LJPEG Module and Workflow

Note

While this could be extensible to handle more common lossy JPEGs, it only presently handles lossless JPEGs.

Note

This isn’t a complete implementation of the lossless JPEG standard. Only enough has been implemented to render the available reference DNG files.

Note

While initial validates have made the encode function appear to work, it’s only seen minimal testing refinement so it’s likely slow and potentially has bugs in some edge cases. I’ll get polished when it becomes a priority (the developer needs it or someone reaches out about it).

This is a lossless jpeg encoder and encoder utility. It’s based on the 1992 standard T.81, 10918.1.

While images are often stored and/or represented as 1D arrays; this module does not follow that pattern. Following the more typical pattern can require frequent and verbose calculations to extract actual pixel values from arrays in higher level functions. Using this format, pixel values fall out of the array values:

pixel_color_channel_value = image[color_channel, x_position, y_position]

pixel_color_value = image[:, x_position, y_position]

Additionally, this format is easily reshaped to a more standard shape with numpy.reshape().

Usage

Decoding

Example: Decode a lossless Jpeg and get the red, green, and blue components for the top left pixel as well as the image dimensions.

This assumes that the image is RGB and has all color channels present in each pixel.

import numpy as np

from brilliantimagery.ljpeg import decode

image_bytes = np.fromfile('path/to/image.ljpeg', np.uint8).astype(np.intc)
image_array = decode(image_bytes)

red = image_array[0, 0, 0]
green = image_array[1, 0, 0]
blue = image_array[2, 0, 0]

width = image_array.shape[1]
height = image_array.shape[2]

Encoding

Example: Encode a lossless Jpeg given a 3D numpy array of integers.

This assumes that image_data is a a 3D numpy array of ints and that white is represented by a number no larger than 255 since 8 bits of precision are being used to store the intensity values. Also, the predictor is 2.

import numpy as np

from brilliantimagery.ljpeg import encode

image = encode(image_data, 8, 2)

API

brilliantimagery.ljpeg.decode(int[:] encoded_image)

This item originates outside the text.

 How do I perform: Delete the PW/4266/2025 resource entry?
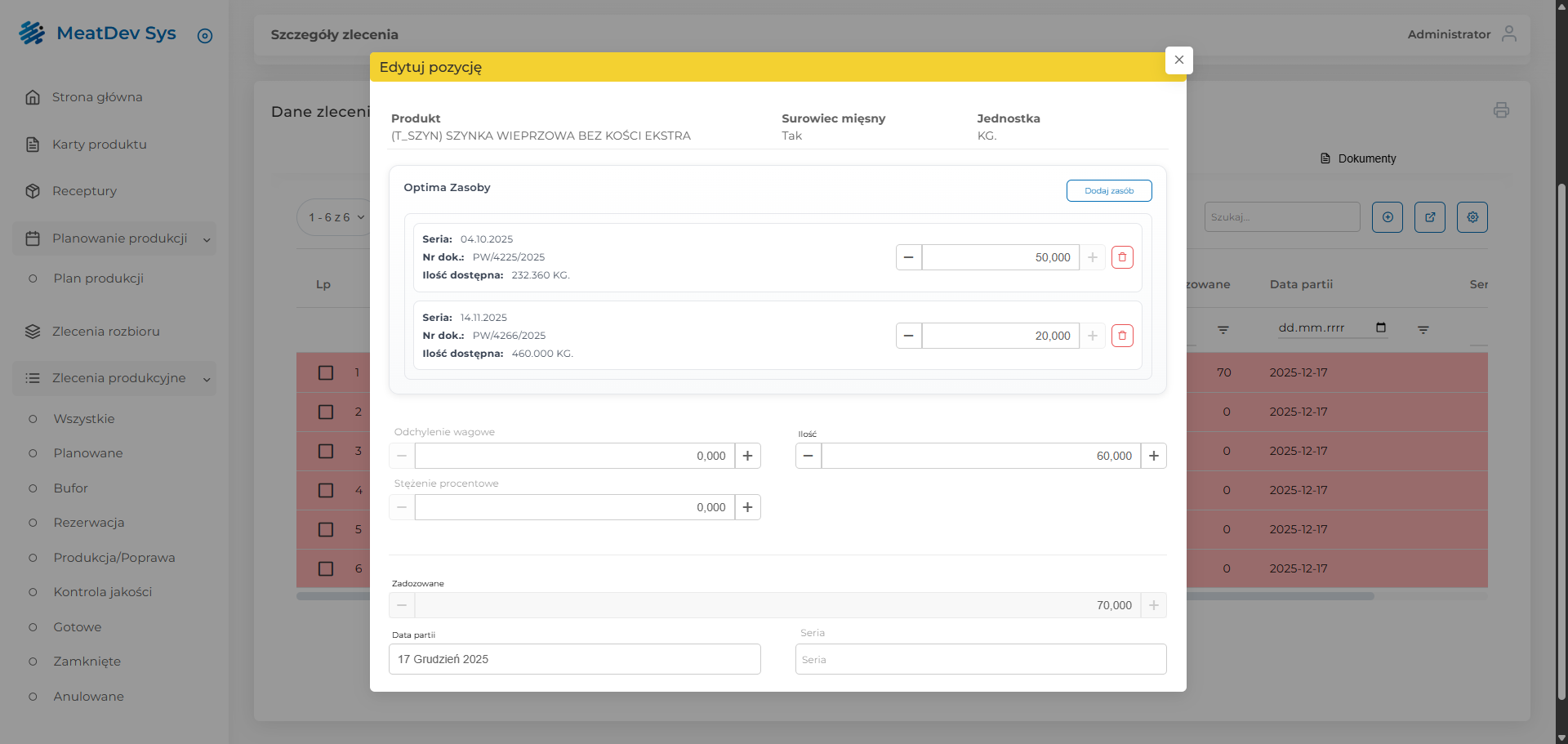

Decode a Lossless Jpeg according to the 1992 standard T.81, 10918.1, into its raw components.

Returned array properties are to be used to get input image properties such as shape and number of color channels. For a monochromatic image decode(img).shape[0] would equal 1. In a typical DNG tile it would equal 2, and it would equal 3 for an RGB image. Similar procedures can be used to get the image width and length.

Parameters

encoded_image – A 1D Numpy array holding the compressed image. encoded_image can be created with something like np.fromfile('F-18.ljpg', np.uint8).astype(np.intc), note the astype() at the end.

Returns

A 3 dimensional Numpy array with index 0 being the color channel, index 1 being the X coordinate, and index 2 being the Y coordinate.

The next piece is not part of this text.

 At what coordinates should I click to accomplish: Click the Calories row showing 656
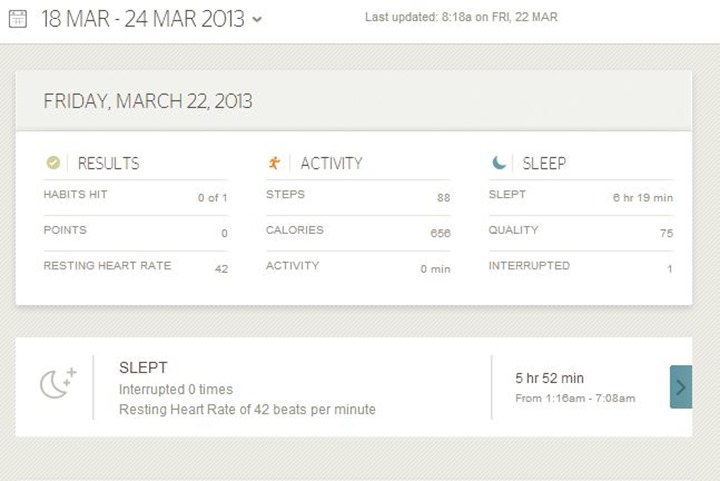(x=358, y=233)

brilliantimagery.ljpeg.encode(int[:, :, :] image, int precision, int predictor)

Encode a raw image into a Lossless Jpeg according to the 1992 standard T.81, 10918.1.

This is neither highly optimized nor heavily tested.

Parameters
  • image – A 3 dimensional Numpy array with index 0 being the color channel, index 1 being the X coordinate, and index 2 being the Y coordinate.

  • precision – The number of bits of precision for each color value. This can be different from the number of bits of precision used by the array holding the values.

  • predictor – The predictor, Ss from the Jpeg standard, to be used.

Returns

A compressed Lossless Jpeg as a MemoryView to a 1D Numpy array.